WILLMAR, MINN. – Robert Warwick and Brok Junkermeier were a familiar sight around town, a pair of teens with trouble in their pasts who often hung out together, sometimes outside the gas station where a former teammate worked.
Junkermeier was 19, a recent high school graduate with a history of petty crimes, described as someone who had been picked on occasionally in school and didn't have a lot of friends.
Warwick, 17, had just finished his junior year at an alternative school. Friends described Robbie, as they called him, as a quiet kid who recently had gotten involved in drugs, particularly marijuana. Warwick appeared to be the leader of the group whenever he, Junkermeier and Devon Jenkins, 16, got together, they said.

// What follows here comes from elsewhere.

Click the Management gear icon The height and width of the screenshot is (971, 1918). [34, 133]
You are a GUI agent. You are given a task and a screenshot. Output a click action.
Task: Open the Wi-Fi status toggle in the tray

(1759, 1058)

Now Warwick and the two others are in custody in Kandiyohi County, with Warwick accused of instigating the break-in by his friends that led to the killing of his 79-year-old grandmother.
Lila Warwick, an active church member and volunteer, was mourned Saturday by hundreds of relatives, friends and community members at her funeral.
Cheri Ekbom, Lila Warwick's daughter and Robbie's aunt, said something made her think of Robbie immediately as a suspect when she heard of her mother's killing.
"He was the first thought that came to my mind. I knew he was a hurting, angry boy. He needed some help. He was hanging with some unhealthy people," Ekbom said.
According to police and prosecutors, Robbie Warwick was the impetus behind the plan that led to Junkermeier's attack on the elderly woman early Monday morning while Jenkins stood watch. Junkermeier forced her to write him a check for $1,500 before choking and stabbing her to death, authorities say.